Saturday, 25 February 2012

News Hour- Domestic managers may get to run offshore funds

MUMBAI: Indian fund managers will soon be able to manage domestic and offshore funds. Market regulator SEBI is planning to relax rules that require funds to appoint separate managers for each activity -mutual funds, portfolio management services and offshore advisory services, according to people with knowledge of the matter.

The regulator will put in place rules mandating disclosures of possible conflict of interest arising from the same person managing different funds, they said. Industry officials say the move will result in lower cost for fund houses while investors will be able to enjoy the benefits of the cumulative experience of the investment team.
Also, international investors have more faith in local fund managers as they have a better understanding of the market. "There is a distinct segregation of activity in terms of personnel, research and dealing. Anything that can facilitate pooling in of resources which would not result in conflict of interest would be a welcome move," said N Sethuram Iyer, chief investment officer, Daiwa Mutual Fund.

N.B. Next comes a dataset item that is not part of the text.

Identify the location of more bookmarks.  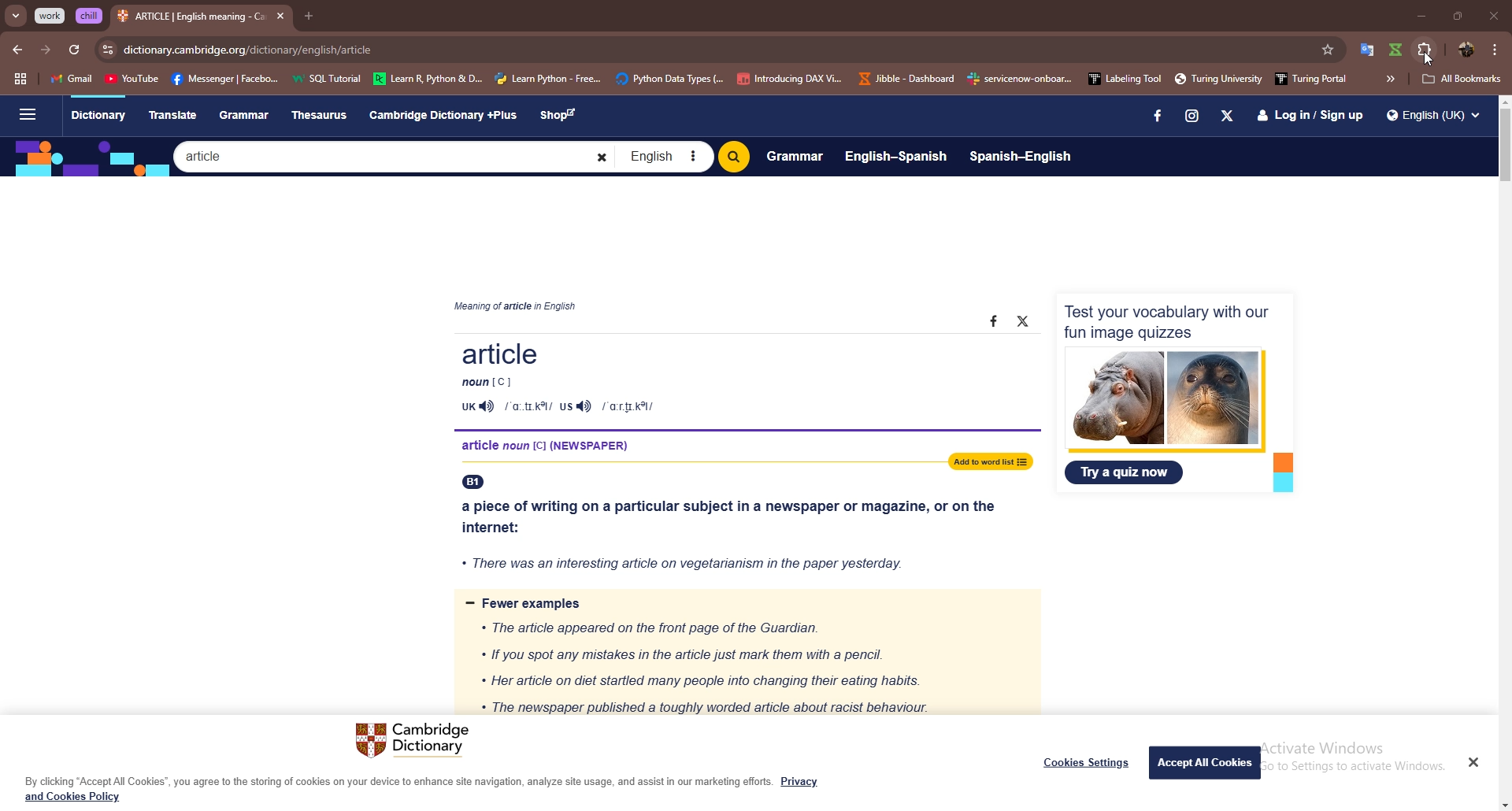
(1389, 78).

Last year, the regulator had allowed investment management firms to share back-end resources like IT systems but said they had to have a separate manager for each fund by it unless the investment objective and asset allocation are identical.

Chinese walls that require separate investment teams add to the cost of the asset management company which translates into higher costs to the ultimate investor, industry officials said. Such segregation is not found in developed markets with fund managers managing different funds, provided disclosure about potential conflicts of interest is made to the investor.
The conflicts of interest that the current SEBI regulations seek to avoid are insider trading, front running or the practise of the fund manager buying stocks ahead of the fund and preferential treatment to investors in the larger fund at the expense of funds that have a lower quantum of assets under management.

Abroad, asset management firms have to ensure that they have put in place effective policy to mitigate such concerns.

For instance in the UK, there are provisions for disclosure of conflict of interest to clients and potential clients.

"Achieving the economies of scale is the key value delivery by investment management industry. Being conscious of an ensuring effective resolution of any conflict of interest of varied set of investors is crucial," said Dhirendra Kumar, CEO of Delhi-based mutual fund tracker Value Research.